Suivons l’indication. Ce que n’avait vu ni Le Sage ni Marivaux, et ce que Prévost, après Racine, a si bien vu, c’est en premier lieu ce que l’amour a de soudain, et, partant, d’irrésistible. Dans les romans antérieurs, et dans Marianne même encore, l’amour est une passion (si tant est qu’il en soit jamais une) qui n’a pas d’abord toute sa force. On y passe du caprice à l’estime, de l’estime au sentiment, du sentiment à la tendresse, de la tendresse à la passion, lentement, successivement, progressivement. Mais, dans les romans de Prévost, comme dans les tragédies de Racine, l’amour éclate aussitôt de toute sa violence.
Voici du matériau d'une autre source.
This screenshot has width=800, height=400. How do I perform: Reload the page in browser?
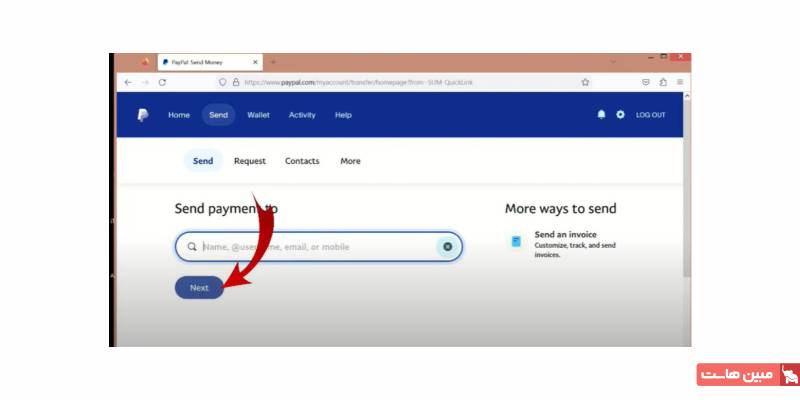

Rappelez-vous le récit du chevalier des Grieux : « Elle me parut si charmante, que moi, qui n’avais jamais pensé à la différence des sexes, ni regardé une fille avec un peu d’attention,.. je me trouvai enflammé tout d’un coup jusqu’au transport. » Tous ses héros, toutes ses héroïnes parlent de ce style, et, pour user ici de ses propres expressions, a toute la capacité de leur âme étant absorbée par le sentiment, » ou encore, « la passion troublant à la fois tout leur sang et toute leur raison, » ils s’élèvent d’abord au paroxysme de l’amour et s’y maintiennent ; aimant sans borne et sans mesure, parce qu’ils ont aimé sans choix et sans réflexion.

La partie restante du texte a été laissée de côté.